### TASK REQUIREMENTS
Copy the text of every entry below word for word, leaving out the pictures.

### INFORMATION SUPPLIED

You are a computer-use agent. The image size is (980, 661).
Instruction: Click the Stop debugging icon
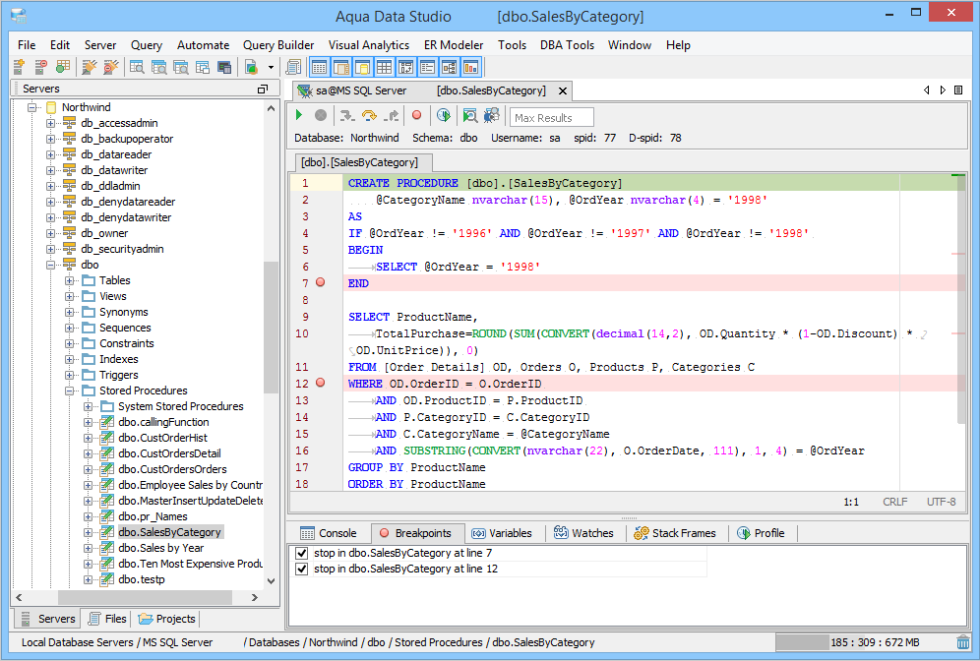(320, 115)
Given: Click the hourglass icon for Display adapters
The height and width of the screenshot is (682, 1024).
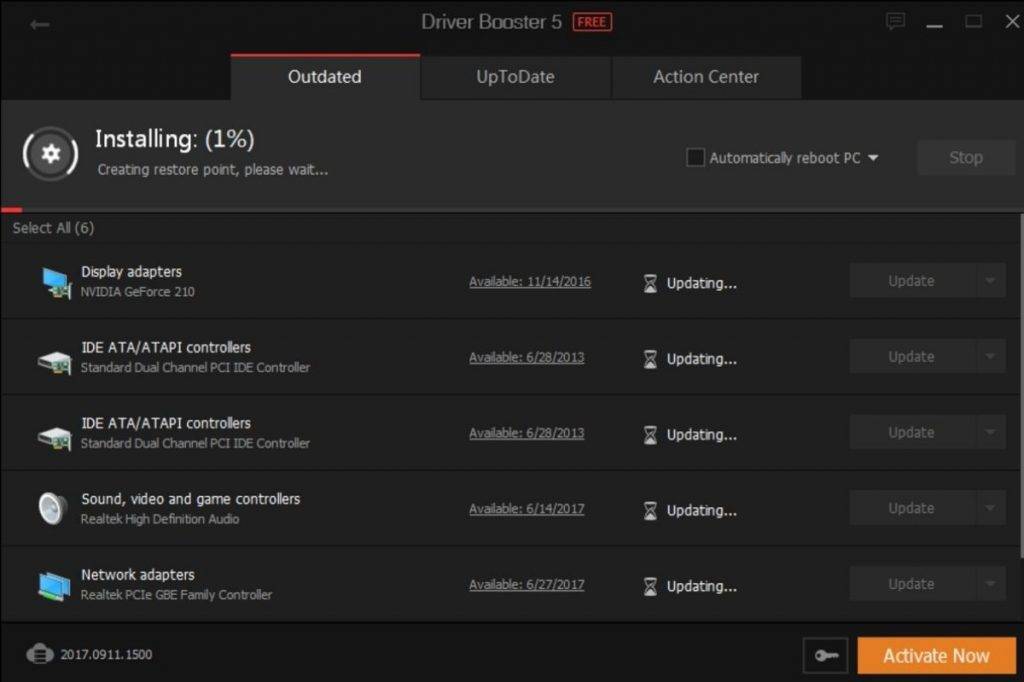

### TASK RESULT
You are a computer-use agent. The image size is (980, 661).
Instruction: Click the Stop debugging icon
(320, 115)
Given: Click the hourglass icon for Display adapters
The height and width of the screenshot is (682, 1024).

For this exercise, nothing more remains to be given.